[Task requirements]: Quote exactly, and only, the lines of the material below from the line with "WordPress (354, 2478)" through the line with "ear plugs (250, 1462)".
=== Materials provided ===
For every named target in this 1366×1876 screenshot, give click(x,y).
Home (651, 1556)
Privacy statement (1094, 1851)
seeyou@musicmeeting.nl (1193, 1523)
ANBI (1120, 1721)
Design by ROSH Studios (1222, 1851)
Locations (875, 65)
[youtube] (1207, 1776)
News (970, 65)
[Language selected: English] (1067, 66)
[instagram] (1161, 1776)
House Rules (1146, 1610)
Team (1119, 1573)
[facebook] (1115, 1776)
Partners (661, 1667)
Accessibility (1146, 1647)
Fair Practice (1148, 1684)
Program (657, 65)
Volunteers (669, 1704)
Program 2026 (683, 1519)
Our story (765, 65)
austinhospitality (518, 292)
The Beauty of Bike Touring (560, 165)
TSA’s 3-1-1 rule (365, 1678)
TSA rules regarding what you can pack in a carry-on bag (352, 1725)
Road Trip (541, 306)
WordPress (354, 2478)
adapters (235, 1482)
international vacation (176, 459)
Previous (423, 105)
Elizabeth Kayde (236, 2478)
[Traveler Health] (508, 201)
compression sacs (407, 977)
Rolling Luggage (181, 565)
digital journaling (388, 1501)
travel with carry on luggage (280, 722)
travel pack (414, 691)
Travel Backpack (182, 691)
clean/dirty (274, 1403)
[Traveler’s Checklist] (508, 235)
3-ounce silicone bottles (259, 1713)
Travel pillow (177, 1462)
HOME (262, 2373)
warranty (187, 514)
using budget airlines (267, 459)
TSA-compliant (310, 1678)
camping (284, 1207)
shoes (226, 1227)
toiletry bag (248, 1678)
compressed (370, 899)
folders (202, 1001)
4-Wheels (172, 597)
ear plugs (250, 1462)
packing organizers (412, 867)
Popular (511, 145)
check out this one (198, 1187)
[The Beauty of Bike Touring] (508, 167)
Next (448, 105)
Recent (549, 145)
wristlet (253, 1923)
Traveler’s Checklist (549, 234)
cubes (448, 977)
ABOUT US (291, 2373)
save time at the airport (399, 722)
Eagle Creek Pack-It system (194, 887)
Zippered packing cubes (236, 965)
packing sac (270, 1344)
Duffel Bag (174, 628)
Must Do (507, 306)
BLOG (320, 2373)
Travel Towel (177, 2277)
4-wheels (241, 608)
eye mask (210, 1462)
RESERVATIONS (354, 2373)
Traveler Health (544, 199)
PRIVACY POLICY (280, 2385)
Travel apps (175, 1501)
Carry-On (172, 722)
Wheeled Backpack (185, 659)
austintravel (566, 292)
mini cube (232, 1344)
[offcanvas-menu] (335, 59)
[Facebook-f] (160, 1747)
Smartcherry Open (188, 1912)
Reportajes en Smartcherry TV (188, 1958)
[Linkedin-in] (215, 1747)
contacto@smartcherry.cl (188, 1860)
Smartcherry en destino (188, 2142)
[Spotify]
===
[Task response]:
WordPress (354, 2478)
adapters (235, 1482)
international vacation (176, 459)
Previous (423, 105)
Elizabeth Kayde (236, 2478)
[Traveler Health] (508, 201)
compression sacs (407, 977)
Rolling Luggage (181, 565)
digital journaling (388, 1501)
travel with carry on luggage (280, 722)
travel pack (414, 691)
Travel Backpack (182, 691)
clean/dirty (274, 1403)
[Traveler’s Checklist] (508, 235)
3-ounce silicone bottles (259, 1713)
Travel pillow (177, 1462)
HOME (262, 2373)
warranty (187, 514)
using budget airlines (267, 459)
TSA-compliant (310, 1678)
camping (284, 1207)
shoes (226, 1227)
toiletry bag (248, 1678)
compressed (370, 899)
folders (202, 1001)
4-Wheels (172, 597)
ear plugs (250, 1462)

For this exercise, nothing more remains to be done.